Will had been glad to have a banker come and open up shop in Eureka, even if the fellow was a Jew, even if a few country banks had already failed. Jamestown was nearly thirty miles away, and it was inconvenient to go there every time he needed the services of a bank. He had immediately transferred a small part of his Jamestown savings to Harry’s bank and opened a checking account. Over the years his confidence in Harry had grown; and gradually he had increased the amount he kept in Harry’s bank until, for the last several years, Harry had had almost all of it.

To some of the tall, belligerent Gentiles who came to his window, or inside to his office, Harry was belligerent in return. To a few he was ingratiating. To all he was adamant. Thus he had hung on, year after year through the twenties, while seven thousand other banks failed, and through the last three years after the crash when another seven thousand closed their doors.

Will did not doubt that Harry was in good shape, but he did like to drop in to the bank fairly often. He had a feeling that he would know if the moment came when he ought to make a withdrawal. He had seen no reason to join those depositors who had withdrawn everything and presumably buried it. Credit was already hard enough to get—mortgages hard enough to extend. Quite obviously the whole country would cease to function if people withdrew their support from all the institutions that kept it going. That truth seemed so obvious, in fact, and Harry’s service to the community seemed so necessary, that Will felt impatient with those who had been so quick to panic.

On Tuesday, though, the state of Michigan had been treated to Governor Comstock’s Valentine, and that had made Will a tiny bit nervous. Michigan’s governor was not the first governor to close all the banks in his state, but Michigan seemed closer to North Dakota than any of the other states.
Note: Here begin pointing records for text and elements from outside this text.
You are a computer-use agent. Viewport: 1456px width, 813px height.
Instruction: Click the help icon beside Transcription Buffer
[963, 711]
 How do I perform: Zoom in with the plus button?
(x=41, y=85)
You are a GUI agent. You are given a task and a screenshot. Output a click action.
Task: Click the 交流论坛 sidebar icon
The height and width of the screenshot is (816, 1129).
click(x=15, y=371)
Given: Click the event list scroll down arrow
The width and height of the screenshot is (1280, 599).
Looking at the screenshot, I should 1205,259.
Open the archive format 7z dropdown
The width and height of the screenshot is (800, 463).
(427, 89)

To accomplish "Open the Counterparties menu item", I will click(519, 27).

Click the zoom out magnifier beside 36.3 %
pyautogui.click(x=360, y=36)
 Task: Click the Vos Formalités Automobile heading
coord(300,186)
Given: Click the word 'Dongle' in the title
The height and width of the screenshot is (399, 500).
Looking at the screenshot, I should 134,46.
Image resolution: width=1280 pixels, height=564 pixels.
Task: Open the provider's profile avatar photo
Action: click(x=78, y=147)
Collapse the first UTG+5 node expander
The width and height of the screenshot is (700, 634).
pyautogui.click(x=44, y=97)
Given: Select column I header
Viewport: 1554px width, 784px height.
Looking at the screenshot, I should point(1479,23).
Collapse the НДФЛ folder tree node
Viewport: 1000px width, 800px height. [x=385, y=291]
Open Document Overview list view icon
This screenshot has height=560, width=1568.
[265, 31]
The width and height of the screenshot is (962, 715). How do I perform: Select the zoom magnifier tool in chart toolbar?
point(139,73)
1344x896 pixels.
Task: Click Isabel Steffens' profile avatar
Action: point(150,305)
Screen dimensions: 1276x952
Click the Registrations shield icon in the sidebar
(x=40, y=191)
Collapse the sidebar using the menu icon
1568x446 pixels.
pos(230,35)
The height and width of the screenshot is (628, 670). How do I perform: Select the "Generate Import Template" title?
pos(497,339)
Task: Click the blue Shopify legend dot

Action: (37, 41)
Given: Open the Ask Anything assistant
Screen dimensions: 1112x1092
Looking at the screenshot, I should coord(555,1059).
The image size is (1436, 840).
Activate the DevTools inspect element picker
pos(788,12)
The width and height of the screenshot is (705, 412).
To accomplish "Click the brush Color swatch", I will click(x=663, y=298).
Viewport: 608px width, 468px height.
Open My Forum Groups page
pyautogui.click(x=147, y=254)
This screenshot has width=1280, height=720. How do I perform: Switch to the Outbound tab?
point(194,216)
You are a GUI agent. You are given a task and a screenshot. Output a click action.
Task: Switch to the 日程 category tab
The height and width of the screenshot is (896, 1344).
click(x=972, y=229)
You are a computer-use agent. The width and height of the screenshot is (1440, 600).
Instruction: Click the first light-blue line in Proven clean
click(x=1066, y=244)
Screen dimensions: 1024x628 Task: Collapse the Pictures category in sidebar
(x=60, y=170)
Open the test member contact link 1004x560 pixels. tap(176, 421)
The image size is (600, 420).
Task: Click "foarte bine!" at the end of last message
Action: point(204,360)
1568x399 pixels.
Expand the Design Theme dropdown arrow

Will walked up the three wooden steps and opened the door of Harry’s bank. Harry came to the window.

“Hello …
hello,
Mr. Shepard! I’m … so glad you came by today.”

“Hello, Harry.” Will was embarrassed. He was afraid Harry knew why he came so often for such petty business. “I’m just going to get a little cash. Ten dollars will do it.” He began to write out the check.

“Mr. Shepard—wait a minute. Just let me check your balance here. Just a minute.”

“My balance?”

“Mr. Shepard, you and I have been friends a long time, right? Ten years, right? You’ve been a good friend of mine … here. Here it is. It’s all up to date. Two thousand, eight hundred and sixty-seven. That’s your balance—checking and savings. Make it out for that!”

Will couldn’t understand it. He’d been Harry’s friend; now Harry wanted him to withdraw his entire account. Was Harry so deeply offended just because of these frequent small checks? Will was horrified to think that his petty fears had so injured a man for whom he felt nothing but respect and sympathy.

Harry began counting out bills from his drawer and Will opened his mouth to beg Harry’s pardon. But he closed it, in shock, as he would recoil from the lung-searing breath of a blizzard wind. The window with the terrible face in it was the window that had opened at last between him and the storm burying the world. There was nothing at all to say.

Harry scuttled to the vault and came back with more bills. “I’ll make it all twenties and fifties,” he said. He jammed his finger into a rubber tip and began sliding off the fifties into a pile on Will’s side of the window.

The bills slapped down so fast that Will could not begin to say “a half of a hundred dollars” to himself as each one dropped. He lost count after the first three or four and just watched.